Vous daignez d’une amante écouter la prière

C’est maintenant, Seigneur, qu’il faut me le prouver

Car enfin, cet ennemi barbare, injuste et sanguinaire

Songez, quoi qu’il ait fait, songez qu’il est mon père.

C’est mon père seigneur, je vous le dis encore

Mais un père que j’aime, un père que j’adore

… De tant d’horreurs son cœur en est déjà troublé

Doit-il de votre haine encore être accablé ? »

STOP. Cette nana, c’est Jésus. Sa bonté dépasse l’entendement, et par elle, elle rappelle que l’amour, le vrai, peut-être, le seul, est capable de pardonner, de se surpasser. 

Je ne vous en dis pas plus. il y a une folle qu’il faut absolument que vous rencontriez: Eriphile! Je l’ai passée sous silence car elle est l’éclat final de la pièce.  

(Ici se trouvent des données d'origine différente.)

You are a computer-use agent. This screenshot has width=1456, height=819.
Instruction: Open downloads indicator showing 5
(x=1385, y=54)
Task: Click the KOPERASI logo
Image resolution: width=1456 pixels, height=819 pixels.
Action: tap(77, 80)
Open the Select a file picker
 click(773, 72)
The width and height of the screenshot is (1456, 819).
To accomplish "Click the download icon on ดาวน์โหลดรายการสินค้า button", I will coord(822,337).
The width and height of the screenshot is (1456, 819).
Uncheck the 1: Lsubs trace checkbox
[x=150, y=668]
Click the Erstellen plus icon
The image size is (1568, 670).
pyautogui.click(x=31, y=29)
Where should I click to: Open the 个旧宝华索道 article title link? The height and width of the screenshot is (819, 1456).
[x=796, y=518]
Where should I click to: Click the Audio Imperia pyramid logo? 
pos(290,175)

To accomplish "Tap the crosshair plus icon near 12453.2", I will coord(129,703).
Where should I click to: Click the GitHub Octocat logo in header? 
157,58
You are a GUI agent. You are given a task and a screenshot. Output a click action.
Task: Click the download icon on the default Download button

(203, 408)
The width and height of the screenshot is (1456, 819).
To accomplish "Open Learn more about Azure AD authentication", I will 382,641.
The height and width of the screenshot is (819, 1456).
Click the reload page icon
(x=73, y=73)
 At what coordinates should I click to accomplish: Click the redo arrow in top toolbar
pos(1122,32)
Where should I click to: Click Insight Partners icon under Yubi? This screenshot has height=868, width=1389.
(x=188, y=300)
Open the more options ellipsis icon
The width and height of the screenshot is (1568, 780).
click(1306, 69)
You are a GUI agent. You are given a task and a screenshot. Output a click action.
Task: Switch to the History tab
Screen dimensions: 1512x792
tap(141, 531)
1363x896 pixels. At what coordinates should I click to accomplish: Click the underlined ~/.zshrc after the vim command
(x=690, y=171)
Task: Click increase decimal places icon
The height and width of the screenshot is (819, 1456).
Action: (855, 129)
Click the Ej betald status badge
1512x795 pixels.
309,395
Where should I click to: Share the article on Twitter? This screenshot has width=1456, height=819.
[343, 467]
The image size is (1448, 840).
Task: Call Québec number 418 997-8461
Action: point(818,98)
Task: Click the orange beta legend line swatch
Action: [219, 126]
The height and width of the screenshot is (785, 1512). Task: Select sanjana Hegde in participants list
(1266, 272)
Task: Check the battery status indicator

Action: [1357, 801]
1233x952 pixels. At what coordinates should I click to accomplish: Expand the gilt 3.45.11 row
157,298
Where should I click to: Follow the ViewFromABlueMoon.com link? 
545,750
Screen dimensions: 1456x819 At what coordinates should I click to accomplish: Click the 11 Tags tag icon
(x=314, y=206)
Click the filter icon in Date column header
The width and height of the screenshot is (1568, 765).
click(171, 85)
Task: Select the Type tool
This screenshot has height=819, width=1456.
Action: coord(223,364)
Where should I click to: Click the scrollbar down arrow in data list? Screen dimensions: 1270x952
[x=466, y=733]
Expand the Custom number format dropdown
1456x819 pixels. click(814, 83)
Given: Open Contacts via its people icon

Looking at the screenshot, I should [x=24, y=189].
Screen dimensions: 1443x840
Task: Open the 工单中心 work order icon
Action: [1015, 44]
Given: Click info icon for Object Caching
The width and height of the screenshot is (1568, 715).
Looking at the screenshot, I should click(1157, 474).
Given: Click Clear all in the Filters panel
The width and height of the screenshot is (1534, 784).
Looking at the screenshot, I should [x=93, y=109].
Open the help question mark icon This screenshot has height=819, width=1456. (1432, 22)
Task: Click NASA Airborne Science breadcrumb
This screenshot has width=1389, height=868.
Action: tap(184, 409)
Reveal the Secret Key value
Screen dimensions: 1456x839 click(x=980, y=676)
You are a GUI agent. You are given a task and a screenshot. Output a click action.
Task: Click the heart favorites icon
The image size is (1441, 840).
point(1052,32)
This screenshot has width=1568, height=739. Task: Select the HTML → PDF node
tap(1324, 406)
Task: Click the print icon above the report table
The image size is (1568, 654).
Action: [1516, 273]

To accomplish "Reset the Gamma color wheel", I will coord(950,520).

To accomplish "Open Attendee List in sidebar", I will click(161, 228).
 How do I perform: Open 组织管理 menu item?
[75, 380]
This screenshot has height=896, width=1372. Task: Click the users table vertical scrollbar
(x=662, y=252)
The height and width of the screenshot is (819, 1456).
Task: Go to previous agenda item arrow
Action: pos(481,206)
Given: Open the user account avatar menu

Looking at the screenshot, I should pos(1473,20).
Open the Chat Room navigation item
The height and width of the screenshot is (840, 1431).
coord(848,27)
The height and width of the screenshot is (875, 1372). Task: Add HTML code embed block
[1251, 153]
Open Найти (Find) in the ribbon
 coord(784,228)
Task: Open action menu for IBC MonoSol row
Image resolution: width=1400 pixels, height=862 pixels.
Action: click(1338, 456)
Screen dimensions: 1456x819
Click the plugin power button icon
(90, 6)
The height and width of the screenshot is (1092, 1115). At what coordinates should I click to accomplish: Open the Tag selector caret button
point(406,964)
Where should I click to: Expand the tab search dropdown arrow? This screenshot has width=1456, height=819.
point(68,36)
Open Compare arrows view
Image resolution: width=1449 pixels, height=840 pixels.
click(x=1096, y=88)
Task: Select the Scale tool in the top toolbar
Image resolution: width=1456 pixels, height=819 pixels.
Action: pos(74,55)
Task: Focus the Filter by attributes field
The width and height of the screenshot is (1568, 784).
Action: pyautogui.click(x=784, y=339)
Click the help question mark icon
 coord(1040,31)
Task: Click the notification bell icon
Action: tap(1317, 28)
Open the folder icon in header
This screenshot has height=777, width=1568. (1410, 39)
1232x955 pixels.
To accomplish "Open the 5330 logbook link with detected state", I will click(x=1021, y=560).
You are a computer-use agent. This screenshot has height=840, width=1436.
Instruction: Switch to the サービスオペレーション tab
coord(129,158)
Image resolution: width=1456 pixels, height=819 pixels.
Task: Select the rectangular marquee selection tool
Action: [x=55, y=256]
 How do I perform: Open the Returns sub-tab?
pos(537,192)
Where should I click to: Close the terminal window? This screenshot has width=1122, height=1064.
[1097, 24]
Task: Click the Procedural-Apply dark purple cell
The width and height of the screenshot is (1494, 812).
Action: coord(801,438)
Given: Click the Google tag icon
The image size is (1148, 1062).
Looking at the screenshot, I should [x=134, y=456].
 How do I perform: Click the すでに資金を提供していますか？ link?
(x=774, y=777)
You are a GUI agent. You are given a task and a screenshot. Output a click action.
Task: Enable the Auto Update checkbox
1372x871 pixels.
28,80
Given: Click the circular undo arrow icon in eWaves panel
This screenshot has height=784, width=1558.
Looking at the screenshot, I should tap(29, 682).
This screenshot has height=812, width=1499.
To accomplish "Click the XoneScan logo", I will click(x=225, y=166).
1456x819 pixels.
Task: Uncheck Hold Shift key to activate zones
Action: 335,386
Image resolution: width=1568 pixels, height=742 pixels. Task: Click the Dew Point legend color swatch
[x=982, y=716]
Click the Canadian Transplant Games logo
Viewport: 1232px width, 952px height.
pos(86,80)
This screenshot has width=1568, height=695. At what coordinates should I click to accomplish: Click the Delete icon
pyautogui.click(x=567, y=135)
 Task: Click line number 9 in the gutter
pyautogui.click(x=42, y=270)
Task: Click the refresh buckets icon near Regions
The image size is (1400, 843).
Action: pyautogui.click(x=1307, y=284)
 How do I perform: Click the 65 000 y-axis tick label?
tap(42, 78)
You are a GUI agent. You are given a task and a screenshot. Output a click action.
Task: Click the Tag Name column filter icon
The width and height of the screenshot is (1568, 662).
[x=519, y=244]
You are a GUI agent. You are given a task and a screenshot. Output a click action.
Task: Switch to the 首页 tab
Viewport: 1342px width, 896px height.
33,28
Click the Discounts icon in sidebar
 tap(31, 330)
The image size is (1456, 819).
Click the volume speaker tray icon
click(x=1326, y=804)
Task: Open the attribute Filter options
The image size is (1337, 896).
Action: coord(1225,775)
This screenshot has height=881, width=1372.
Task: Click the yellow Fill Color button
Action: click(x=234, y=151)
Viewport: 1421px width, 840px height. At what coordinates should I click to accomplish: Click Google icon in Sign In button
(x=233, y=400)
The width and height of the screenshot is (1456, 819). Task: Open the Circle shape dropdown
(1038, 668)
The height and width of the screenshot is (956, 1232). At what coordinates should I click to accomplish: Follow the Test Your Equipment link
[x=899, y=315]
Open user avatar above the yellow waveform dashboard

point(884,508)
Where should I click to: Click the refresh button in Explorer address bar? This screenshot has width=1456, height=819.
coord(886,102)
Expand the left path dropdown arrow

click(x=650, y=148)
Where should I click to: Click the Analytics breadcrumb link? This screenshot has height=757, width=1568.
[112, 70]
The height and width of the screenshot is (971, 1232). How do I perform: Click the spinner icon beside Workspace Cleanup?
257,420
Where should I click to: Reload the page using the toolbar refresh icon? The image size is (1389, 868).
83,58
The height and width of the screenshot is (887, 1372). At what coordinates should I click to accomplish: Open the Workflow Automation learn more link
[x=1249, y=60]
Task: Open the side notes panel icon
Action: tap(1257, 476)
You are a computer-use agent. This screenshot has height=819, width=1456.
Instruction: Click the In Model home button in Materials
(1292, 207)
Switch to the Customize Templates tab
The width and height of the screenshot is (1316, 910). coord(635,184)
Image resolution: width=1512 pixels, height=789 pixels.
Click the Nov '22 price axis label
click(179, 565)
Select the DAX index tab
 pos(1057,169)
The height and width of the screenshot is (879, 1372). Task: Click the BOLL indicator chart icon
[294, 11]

Vous l’aurez compris mes Bookiners, Iphigénie, c’est un peu un croisé entre Gossip Girls, les Feux de l’Amour et Games of Throne. Mais surtout, Iphigénie est une ode à l’amour, à l’amour. Le vrai. Celui qui existe encore. Celui qu’il faut rencontrer, semer, nourrir.

Je vous laisse car Morphée m’appelle. Le seul homme qui me tient compagnie dans mes nuits solitaires.